The next weeks were strange and slow.

Danger remained, but routine began to grow around it. Dr. Crane came every Tuesday and Friday. Gavin reviewed security with Amelia directly, not through Declan. Mrs. Whitaker from Asheville called once after Amelia sent her money for the broken shop window, and she said, “Honey, I figured you were trouble, but I didn’t figure you were national-news trouble.”

Amelia laughed for the first time in days.

Declan heard it from the hall and did not enter.

That restraint worked on her more than any apology.

He was present without crowding her. He ate dinner at the far end of the table unless she invited him closer. He attended one appointment only after she said, “You can come in if you promise not to look like you’re negotiating a hostile merger with the ultrasound machine.”

He sat quietly through the scan.

When the baby moved on the screen, Declan gripped the arms of his chair so hard his knuckles went white.

Dr. Crane smiled. “Healthy growth. Strong movement.”

Amelia turned her head slightly.

Declan’s eyes were wet.

He looked furious about it.

That helped.

Afterward, he did not ask to touch her belly. He walked beside her down the hallway, matching her slower pace.

“Do you want to?” she asked finally.

He stopped.

“Yes.”

She took his hand and placed it lightly where the baby had moved.

For a moment, nothing happened.

Then there was a small, unmistakable flutter beneath his palm.

Declan inhaled as if someone had cut him open and filled him with light.

Amelia looked away.

“Don’t make that face,” she said.

“What face?”

“Like you just discovered religion.”

“I may have.”

“Try not to build a church. Your family would put cameras in it.”

He laughed softly, and for one dangerous second they were themselves again.

Then her memory returned: the marble corridor, Savannah’s voice, resolved quietly.

Amelia stepped back.

Declan let his hand fall.

“I know,” he said.

She hated that he did.

The next crack in the mystery came disguised as a gift.

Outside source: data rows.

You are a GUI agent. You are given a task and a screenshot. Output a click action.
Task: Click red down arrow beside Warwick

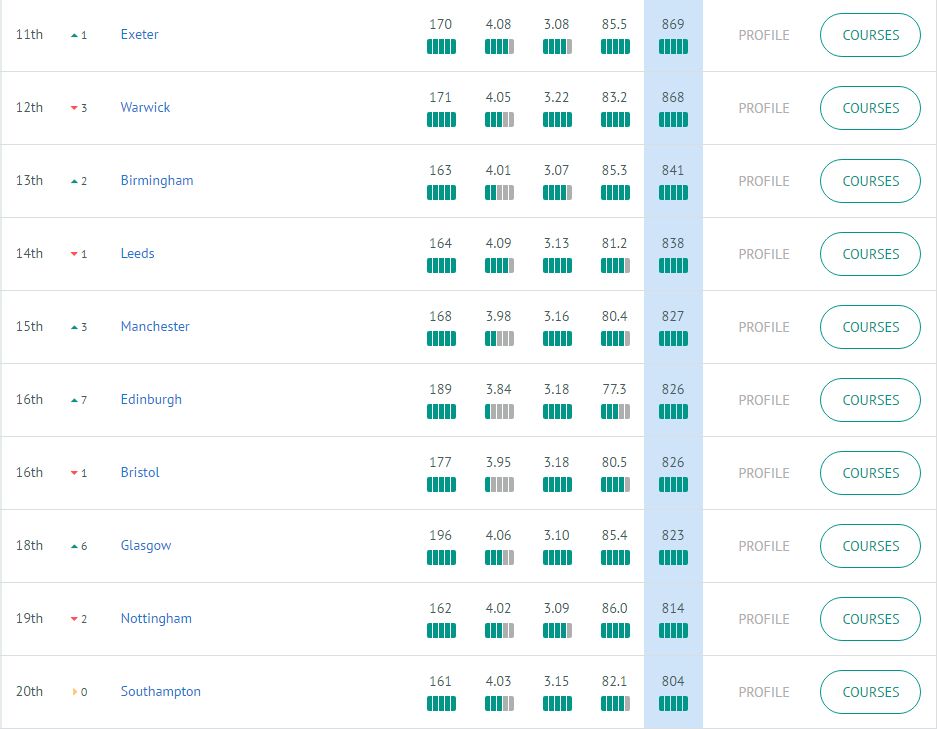(x=74, y=108)
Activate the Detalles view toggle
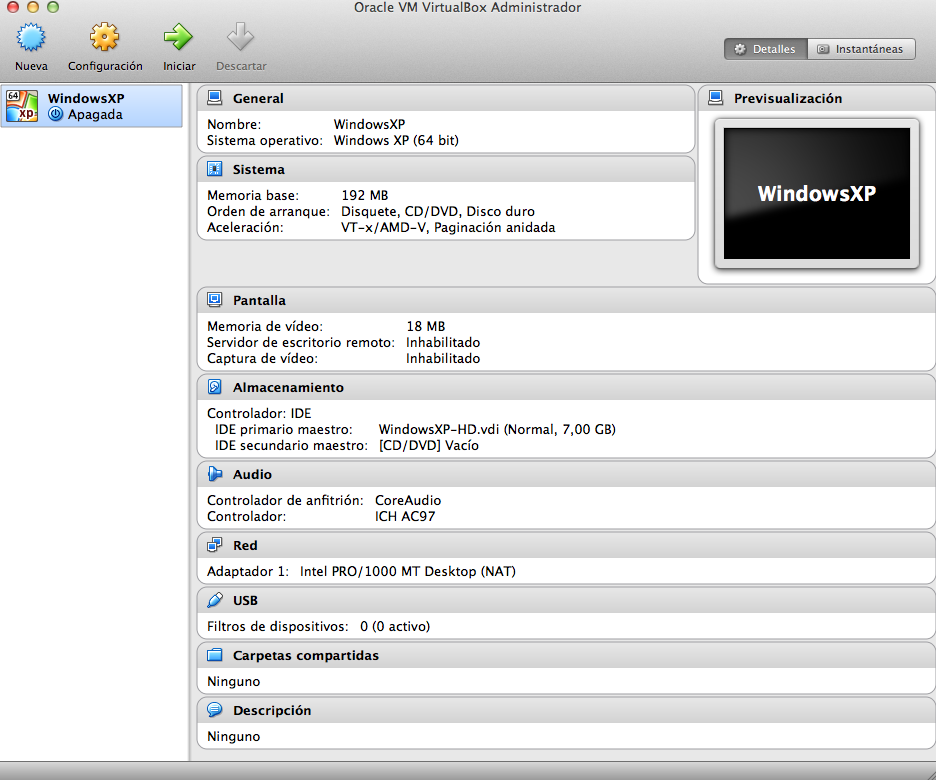The width and height of the screenshot is (936, 780). pos(765,48)
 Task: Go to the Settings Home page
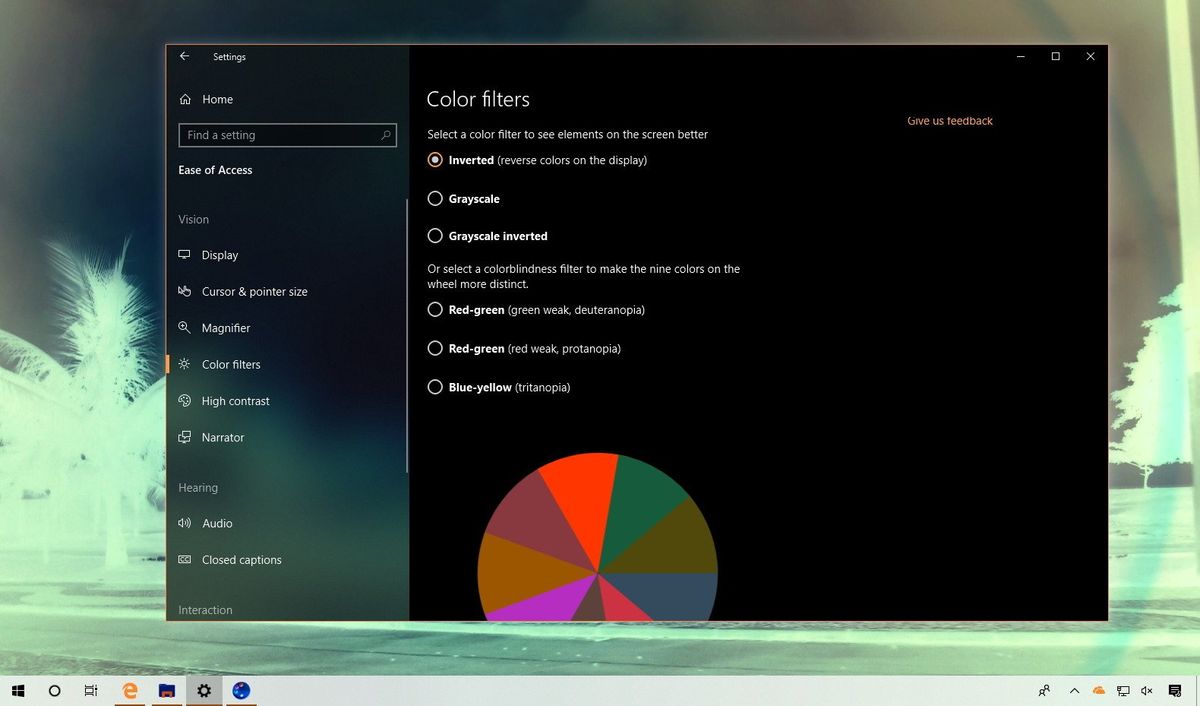(217, 99)
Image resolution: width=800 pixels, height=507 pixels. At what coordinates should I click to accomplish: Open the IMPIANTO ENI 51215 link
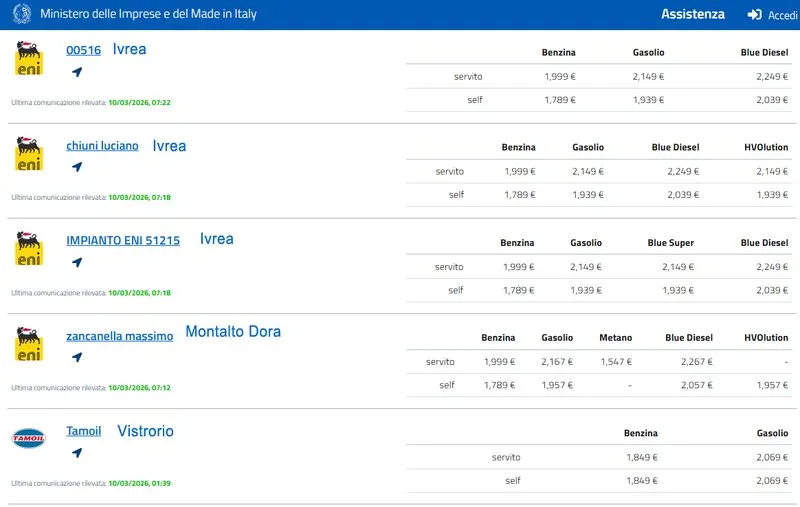tap(123, 241)
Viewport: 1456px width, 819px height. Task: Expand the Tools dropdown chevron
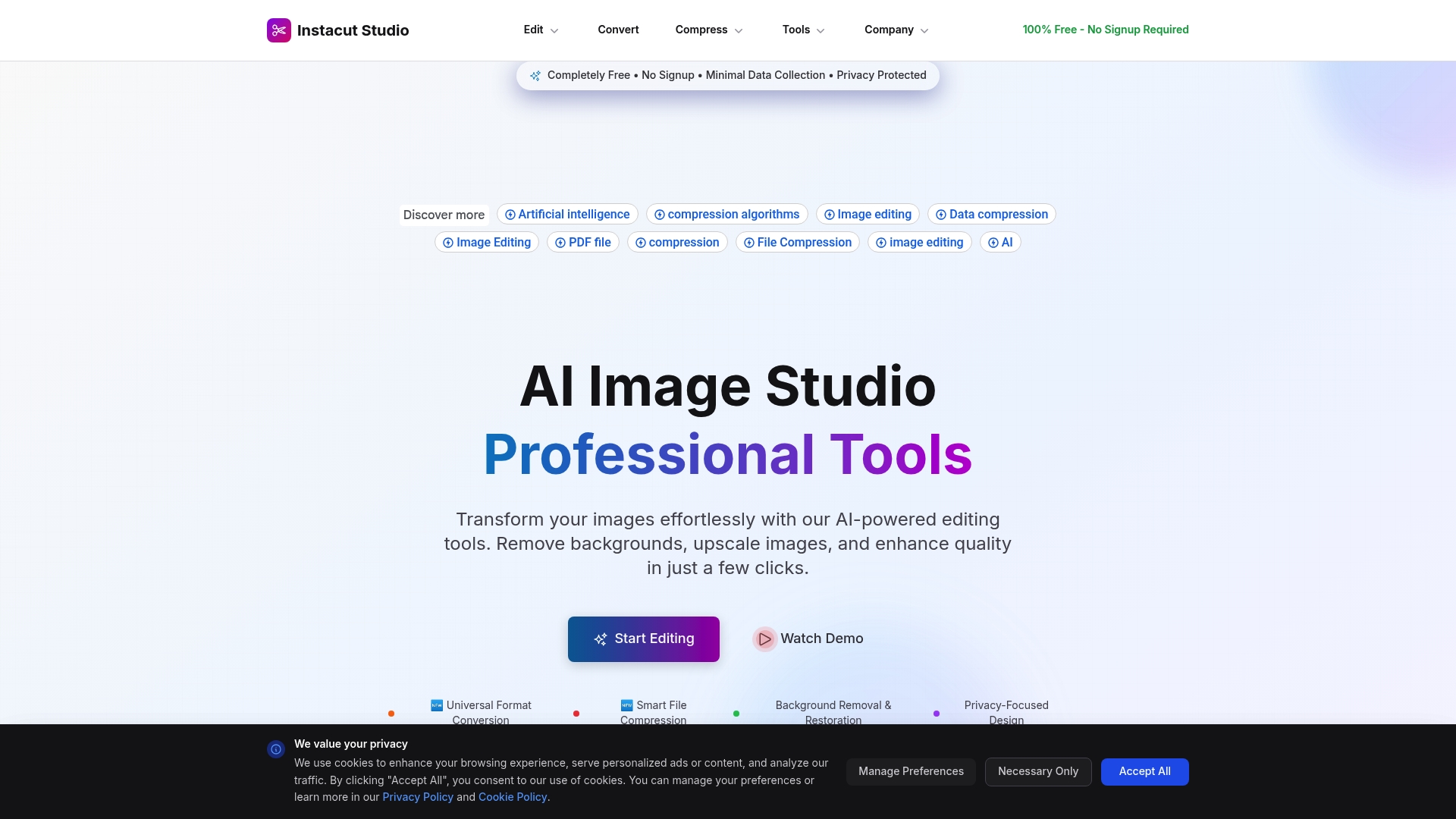(x=822, y=30)
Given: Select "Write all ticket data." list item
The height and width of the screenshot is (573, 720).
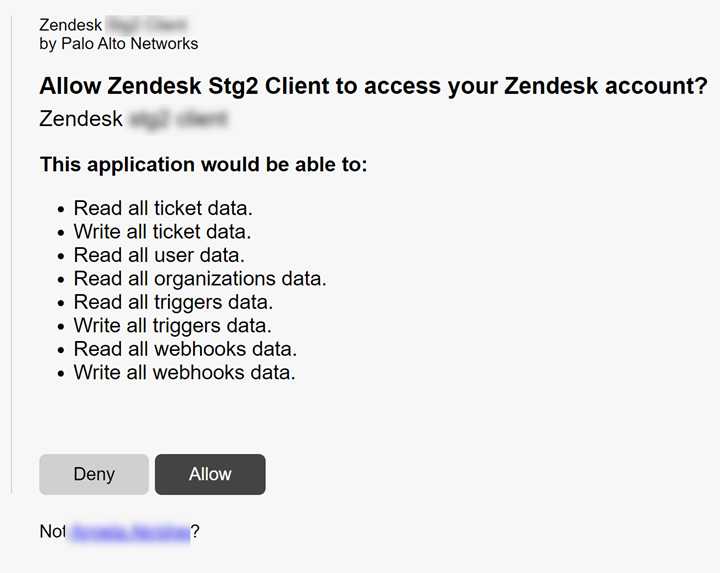Looking at the screenshot, I should 163,232.
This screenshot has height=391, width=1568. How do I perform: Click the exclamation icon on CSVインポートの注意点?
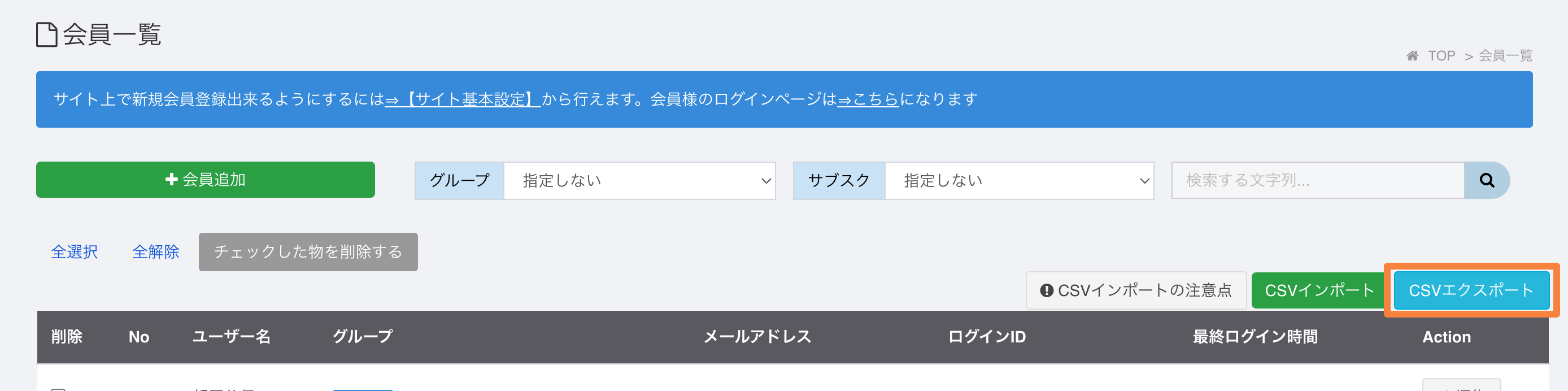[1046, 290]
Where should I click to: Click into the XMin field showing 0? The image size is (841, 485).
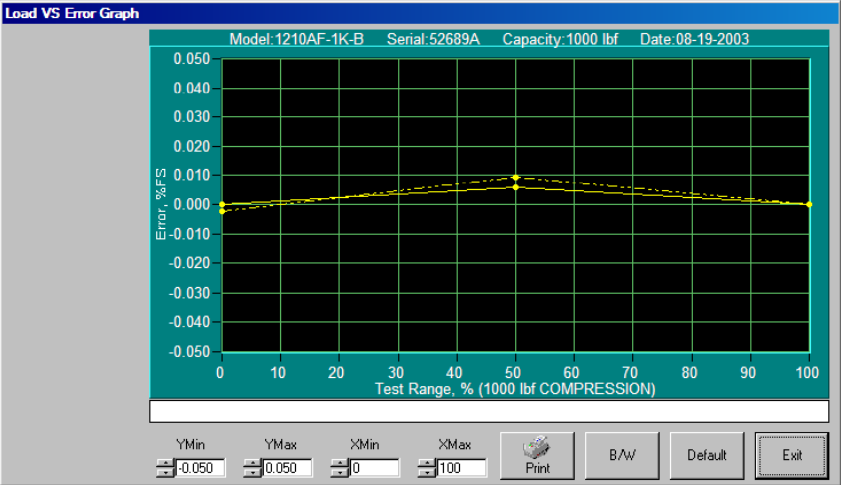(373, 468)
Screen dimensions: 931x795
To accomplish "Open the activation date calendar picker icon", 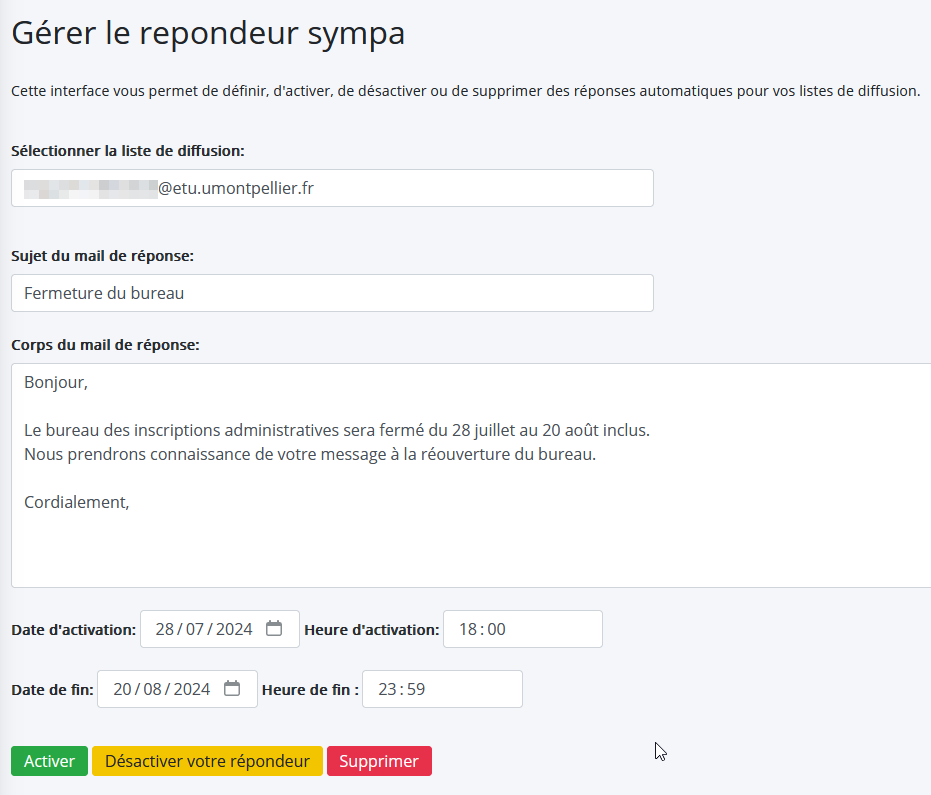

It arrived on a gray afternoon in a climate-controlled crate, delivered by a courier with legitimate paperwork and a nervous habit of biting his lip. The card attached to the crate was written in heavy black ink.

For peace in the new family.
—Malcolm Price

Malcolm Price was Declan’s chief strategy officer, longtime friend, and the man Amelia had seen at enough dinners to know he smiled with only the lower half of his face.

Inside the crate was a painting.

At first glance, it appeared to be a nineteenth-century Hudson River School landscape: golden light over water, mountains in the distance, a small figure near a tree line. The frame was old, beautifully carved, and expensive.

Amelia stood in the doorway of the receiving room and felt her stomach tighten.

Declan noticed immediately.

“What?”

“It’s wrong.”

Gavin stepped closer. “Wrong how?”

“The painting is pretending to be older than it is.”

Declan looked from her to the canvas. “From there?”

“The craquelure is heat-stressed. Real age cracks move with the paint layers. These sit on top like a costume.” Amelia moved closer but did not touch it. “The varnish has ambering agents, but it lacks depth. The frame is authentic, probably 1880s. The canvas isn’t. And someone opened the back recently.”